--- Фрагмент документа ---
Алданов по степени свободы, проявленной в жизни и творчестве, Герцена сопоставлял с самим Л. Толстым, фигур, равновеликих этим художникам по такому критерию, Алданов не обнаруживает в русской литературе.

Однако означает ли это, что такая высокая оценка распространяется и на все творчество Герцена? И возможно ли, что близость Алданова Герцену объясняется какими-то внелитературными обстоятельствами? Итак, как же Алданов интерпретирует Герцена?

Начнем с самого простого. С общественно-политического контекста. Как известно, Герцен относился к либеральной части литераторов, был провозвестником реформ во благо русского мужика, но революционером по сути (по характеру действий, поступков) никогда не был.

Алданов был членом трудовой народно-социалистической партии, по сути неонароднической партии интеллигенции. Партия была создана в 1905 году. Заметим, что среди российских партий, близких к народникам, партия народных социалистов была единственной, исключившей террор как средство политической борьбы, но была она малочисленной, непопулярной.
--- Записанные сведения ---
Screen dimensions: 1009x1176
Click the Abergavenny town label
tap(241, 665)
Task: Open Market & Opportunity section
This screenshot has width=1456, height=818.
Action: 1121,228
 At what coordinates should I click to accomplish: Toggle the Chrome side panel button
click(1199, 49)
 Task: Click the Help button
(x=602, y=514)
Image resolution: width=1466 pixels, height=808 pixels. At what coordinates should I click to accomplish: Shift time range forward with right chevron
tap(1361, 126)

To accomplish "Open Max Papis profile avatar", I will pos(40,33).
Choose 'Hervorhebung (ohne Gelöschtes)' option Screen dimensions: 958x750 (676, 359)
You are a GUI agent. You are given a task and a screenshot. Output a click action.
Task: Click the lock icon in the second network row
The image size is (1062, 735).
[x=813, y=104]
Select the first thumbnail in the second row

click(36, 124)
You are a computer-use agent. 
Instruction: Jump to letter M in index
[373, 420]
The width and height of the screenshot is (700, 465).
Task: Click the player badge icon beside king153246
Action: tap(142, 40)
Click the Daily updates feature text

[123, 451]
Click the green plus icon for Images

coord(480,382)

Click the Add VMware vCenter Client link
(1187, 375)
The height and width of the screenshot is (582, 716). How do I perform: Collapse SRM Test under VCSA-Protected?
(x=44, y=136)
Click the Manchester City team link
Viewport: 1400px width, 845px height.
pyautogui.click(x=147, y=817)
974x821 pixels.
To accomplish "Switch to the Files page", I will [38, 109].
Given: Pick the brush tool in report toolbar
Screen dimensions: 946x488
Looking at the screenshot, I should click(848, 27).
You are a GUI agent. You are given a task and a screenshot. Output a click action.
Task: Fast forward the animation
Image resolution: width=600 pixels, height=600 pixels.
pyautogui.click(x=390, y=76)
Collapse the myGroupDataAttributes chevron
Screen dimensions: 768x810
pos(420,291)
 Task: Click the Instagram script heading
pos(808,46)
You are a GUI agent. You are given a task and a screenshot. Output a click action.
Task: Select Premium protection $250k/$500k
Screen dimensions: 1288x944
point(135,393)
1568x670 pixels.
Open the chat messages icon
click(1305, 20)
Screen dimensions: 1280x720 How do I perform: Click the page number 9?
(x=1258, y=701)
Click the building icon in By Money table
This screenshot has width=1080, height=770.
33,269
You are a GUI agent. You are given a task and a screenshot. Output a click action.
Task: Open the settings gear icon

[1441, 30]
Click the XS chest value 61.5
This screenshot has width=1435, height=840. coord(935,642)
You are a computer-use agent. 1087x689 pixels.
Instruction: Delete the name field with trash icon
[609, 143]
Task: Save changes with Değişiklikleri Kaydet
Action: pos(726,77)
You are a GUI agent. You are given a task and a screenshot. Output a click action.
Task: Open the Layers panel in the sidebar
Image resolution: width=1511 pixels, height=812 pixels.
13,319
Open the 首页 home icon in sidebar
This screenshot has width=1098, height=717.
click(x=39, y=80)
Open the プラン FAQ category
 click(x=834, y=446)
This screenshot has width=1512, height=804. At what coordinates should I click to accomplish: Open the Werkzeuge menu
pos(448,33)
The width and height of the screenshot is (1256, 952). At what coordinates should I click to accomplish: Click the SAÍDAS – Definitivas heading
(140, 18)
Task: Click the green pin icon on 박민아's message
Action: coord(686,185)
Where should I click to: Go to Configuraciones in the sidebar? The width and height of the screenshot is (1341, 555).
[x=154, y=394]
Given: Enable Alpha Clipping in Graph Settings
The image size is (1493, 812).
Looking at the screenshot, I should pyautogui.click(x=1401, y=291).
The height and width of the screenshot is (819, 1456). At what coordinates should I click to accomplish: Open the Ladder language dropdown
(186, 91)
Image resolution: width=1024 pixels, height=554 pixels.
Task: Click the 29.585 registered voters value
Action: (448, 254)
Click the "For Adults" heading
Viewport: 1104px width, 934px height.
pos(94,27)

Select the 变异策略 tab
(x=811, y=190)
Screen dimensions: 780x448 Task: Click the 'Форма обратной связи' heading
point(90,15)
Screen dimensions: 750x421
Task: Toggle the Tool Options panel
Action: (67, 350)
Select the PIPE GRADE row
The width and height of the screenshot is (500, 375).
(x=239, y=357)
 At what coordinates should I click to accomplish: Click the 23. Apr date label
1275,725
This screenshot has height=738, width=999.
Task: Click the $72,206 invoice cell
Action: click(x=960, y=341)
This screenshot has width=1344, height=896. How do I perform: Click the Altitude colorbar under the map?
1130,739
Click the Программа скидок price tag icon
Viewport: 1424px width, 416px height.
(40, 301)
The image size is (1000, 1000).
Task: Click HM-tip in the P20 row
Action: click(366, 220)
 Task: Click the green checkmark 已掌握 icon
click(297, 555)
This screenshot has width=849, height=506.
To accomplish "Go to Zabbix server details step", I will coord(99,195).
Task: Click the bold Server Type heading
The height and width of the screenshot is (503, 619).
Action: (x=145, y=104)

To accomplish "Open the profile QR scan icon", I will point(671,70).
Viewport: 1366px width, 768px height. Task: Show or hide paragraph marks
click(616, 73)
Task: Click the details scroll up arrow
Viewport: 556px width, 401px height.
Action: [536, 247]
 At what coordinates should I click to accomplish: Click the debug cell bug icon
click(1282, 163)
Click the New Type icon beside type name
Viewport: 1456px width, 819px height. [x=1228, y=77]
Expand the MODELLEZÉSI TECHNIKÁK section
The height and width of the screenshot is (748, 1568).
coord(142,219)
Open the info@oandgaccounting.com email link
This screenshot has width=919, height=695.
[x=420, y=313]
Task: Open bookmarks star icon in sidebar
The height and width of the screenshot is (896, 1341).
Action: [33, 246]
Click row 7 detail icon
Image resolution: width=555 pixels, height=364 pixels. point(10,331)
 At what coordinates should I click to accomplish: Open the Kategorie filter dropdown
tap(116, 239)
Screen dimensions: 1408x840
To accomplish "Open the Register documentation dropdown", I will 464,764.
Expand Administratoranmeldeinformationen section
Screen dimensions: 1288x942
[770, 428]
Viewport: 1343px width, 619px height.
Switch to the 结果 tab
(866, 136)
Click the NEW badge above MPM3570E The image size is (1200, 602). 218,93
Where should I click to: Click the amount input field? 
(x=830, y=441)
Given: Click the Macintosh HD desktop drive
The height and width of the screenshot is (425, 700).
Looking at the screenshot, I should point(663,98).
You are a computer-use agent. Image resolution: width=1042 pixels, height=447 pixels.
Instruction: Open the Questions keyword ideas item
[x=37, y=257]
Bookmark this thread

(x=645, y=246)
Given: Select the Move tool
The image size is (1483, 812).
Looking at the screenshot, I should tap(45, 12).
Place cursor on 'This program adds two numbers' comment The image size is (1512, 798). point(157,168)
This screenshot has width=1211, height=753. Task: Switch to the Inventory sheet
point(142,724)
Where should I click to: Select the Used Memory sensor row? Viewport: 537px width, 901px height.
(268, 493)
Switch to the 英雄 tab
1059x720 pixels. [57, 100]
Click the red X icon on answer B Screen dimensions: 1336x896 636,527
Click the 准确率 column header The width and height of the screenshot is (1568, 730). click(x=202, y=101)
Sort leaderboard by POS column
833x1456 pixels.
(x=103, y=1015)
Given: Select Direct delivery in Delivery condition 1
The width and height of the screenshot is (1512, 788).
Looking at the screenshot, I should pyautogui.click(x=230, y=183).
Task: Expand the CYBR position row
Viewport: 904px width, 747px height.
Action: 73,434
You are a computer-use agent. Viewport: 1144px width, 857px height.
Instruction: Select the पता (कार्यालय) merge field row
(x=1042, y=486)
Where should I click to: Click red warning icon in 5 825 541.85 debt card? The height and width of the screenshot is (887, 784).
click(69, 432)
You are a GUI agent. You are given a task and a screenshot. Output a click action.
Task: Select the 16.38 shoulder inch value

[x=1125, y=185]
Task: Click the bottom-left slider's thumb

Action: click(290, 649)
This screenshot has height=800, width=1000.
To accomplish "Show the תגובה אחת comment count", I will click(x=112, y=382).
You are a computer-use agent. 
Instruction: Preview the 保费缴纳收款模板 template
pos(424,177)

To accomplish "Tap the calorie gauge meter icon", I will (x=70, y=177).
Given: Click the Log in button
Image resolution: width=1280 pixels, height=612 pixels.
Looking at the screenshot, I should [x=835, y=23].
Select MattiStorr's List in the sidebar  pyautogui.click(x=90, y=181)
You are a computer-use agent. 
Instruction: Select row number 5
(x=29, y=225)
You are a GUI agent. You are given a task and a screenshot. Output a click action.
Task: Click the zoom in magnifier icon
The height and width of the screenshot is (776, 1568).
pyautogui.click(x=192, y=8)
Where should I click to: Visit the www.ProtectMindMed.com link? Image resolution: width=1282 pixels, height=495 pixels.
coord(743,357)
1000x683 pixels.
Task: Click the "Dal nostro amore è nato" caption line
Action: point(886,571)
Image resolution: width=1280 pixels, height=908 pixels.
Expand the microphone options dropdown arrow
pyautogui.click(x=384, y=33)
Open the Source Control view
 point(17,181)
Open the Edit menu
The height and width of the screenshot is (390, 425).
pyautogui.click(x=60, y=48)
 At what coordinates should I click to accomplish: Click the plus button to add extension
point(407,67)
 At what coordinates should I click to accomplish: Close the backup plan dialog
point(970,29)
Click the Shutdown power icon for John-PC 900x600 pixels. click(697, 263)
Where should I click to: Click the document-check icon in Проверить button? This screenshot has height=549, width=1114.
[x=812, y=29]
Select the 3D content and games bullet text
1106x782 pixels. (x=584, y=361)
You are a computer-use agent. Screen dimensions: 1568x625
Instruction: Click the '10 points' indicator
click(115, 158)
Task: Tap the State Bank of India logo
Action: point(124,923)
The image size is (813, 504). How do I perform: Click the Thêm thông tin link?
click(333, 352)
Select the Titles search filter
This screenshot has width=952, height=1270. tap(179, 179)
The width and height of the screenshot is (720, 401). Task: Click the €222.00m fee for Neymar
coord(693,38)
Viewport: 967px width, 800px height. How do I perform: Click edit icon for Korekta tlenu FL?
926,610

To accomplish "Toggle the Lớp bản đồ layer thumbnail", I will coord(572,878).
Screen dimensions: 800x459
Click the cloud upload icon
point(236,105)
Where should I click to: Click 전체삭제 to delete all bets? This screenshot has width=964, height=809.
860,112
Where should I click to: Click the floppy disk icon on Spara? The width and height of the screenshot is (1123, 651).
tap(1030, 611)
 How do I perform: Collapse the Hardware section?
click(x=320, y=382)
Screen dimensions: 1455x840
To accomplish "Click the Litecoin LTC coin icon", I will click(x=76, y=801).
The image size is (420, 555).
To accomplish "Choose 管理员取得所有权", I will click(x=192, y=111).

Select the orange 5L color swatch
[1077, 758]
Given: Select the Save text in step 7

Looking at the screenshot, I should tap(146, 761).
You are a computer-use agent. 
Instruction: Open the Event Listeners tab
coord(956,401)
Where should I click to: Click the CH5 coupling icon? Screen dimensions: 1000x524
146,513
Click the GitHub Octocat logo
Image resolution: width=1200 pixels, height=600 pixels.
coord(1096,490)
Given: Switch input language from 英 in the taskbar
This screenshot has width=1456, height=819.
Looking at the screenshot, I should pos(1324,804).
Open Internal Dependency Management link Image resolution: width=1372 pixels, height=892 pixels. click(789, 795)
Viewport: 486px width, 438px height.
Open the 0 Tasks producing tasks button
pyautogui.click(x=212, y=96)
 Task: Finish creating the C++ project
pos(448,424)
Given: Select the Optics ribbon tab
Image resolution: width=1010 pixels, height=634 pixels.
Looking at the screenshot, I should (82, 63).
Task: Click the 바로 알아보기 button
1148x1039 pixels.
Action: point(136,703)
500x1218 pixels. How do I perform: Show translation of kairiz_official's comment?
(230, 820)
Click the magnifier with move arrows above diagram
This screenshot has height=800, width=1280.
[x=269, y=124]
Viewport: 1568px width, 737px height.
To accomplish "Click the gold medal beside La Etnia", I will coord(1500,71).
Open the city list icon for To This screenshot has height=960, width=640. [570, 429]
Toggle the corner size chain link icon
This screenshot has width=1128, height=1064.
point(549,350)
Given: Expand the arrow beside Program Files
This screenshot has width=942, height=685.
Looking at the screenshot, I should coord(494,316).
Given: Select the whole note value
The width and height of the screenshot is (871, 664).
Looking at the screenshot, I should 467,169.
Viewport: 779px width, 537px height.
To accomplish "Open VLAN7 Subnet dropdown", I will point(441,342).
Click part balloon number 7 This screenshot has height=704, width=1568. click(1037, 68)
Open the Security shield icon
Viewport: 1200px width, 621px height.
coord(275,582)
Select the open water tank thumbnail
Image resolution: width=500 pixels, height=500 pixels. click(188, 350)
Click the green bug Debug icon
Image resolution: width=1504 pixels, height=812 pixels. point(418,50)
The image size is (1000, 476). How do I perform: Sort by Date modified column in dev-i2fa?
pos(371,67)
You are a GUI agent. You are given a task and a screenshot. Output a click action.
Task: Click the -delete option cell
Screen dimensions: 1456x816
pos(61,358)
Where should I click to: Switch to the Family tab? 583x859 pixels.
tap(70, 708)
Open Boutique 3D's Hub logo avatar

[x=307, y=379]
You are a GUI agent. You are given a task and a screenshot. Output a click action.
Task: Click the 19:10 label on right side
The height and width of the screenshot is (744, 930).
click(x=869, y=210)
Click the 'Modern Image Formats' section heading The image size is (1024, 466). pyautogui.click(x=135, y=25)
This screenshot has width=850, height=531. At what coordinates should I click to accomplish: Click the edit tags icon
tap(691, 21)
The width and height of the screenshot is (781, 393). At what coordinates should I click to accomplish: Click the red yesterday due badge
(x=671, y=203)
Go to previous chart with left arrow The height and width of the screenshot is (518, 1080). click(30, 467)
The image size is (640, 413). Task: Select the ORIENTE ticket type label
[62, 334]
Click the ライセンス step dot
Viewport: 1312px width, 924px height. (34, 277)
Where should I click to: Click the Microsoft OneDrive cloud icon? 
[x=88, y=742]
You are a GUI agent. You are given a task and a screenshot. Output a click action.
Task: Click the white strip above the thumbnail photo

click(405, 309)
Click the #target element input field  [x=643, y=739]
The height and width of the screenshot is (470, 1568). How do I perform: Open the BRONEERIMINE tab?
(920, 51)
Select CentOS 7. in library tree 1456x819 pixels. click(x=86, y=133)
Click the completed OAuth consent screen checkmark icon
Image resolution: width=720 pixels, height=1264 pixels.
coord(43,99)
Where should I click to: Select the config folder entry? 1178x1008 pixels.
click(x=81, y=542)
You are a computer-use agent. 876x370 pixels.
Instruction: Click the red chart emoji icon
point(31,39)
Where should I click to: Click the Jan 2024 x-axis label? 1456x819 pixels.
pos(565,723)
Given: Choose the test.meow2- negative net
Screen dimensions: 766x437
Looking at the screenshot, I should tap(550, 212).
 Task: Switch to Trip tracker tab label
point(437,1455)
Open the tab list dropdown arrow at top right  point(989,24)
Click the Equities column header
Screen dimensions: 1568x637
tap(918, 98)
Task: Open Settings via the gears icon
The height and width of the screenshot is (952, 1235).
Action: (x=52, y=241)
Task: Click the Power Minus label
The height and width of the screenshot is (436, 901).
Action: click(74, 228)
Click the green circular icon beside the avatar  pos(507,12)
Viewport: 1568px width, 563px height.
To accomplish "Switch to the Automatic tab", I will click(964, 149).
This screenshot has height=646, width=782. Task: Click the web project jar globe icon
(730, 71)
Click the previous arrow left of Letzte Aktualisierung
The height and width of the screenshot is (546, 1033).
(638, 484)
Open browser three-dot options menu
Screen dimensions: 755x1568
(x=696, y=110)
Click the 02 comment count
---
- [Формулировка задания]:
Продолжите фрагмент об Алданове и Герцене, начиная сразу после его последнего предложения. Записи даны как самостоятельный материал и с фрагментом не связаны.

- [Ответ на задание]:
Это обстоятельство нужно учитывать. Несмотря на то, что партия просуществовала всего несколько лет и Алданов не был в ней видным членом, все же он был человеком политически наполненным, политика его интересовала всю жизнь. В Герцене-публицисте он отмечал необыкновенную проницательность. А современников, недооценивавших или поучавших Герцена, по-своему оценило время. Так, в публицистической книге «Армагеддон», изданной в 1918 году, рассуждая о мировой войне и революции, Алданов включит в свой внутренний диалог реплику Тургенева. Казалось бы, мелочь, но какое осмысление стоит за ней:

«“Это могло случиться только в России”. Кто знает?

“Шопенгауэра, брат, надо читать, Шопенгауэра”, - советовал Тургенев Герцену в период несравненно более легкого кризиса в жизни Европы. Того Шопенгауэра, который, умирая, оставил большую часть своего состояния солдатам, восстановившим “порядок” в 1848 г. А меньшую часть - своей собаке»[211].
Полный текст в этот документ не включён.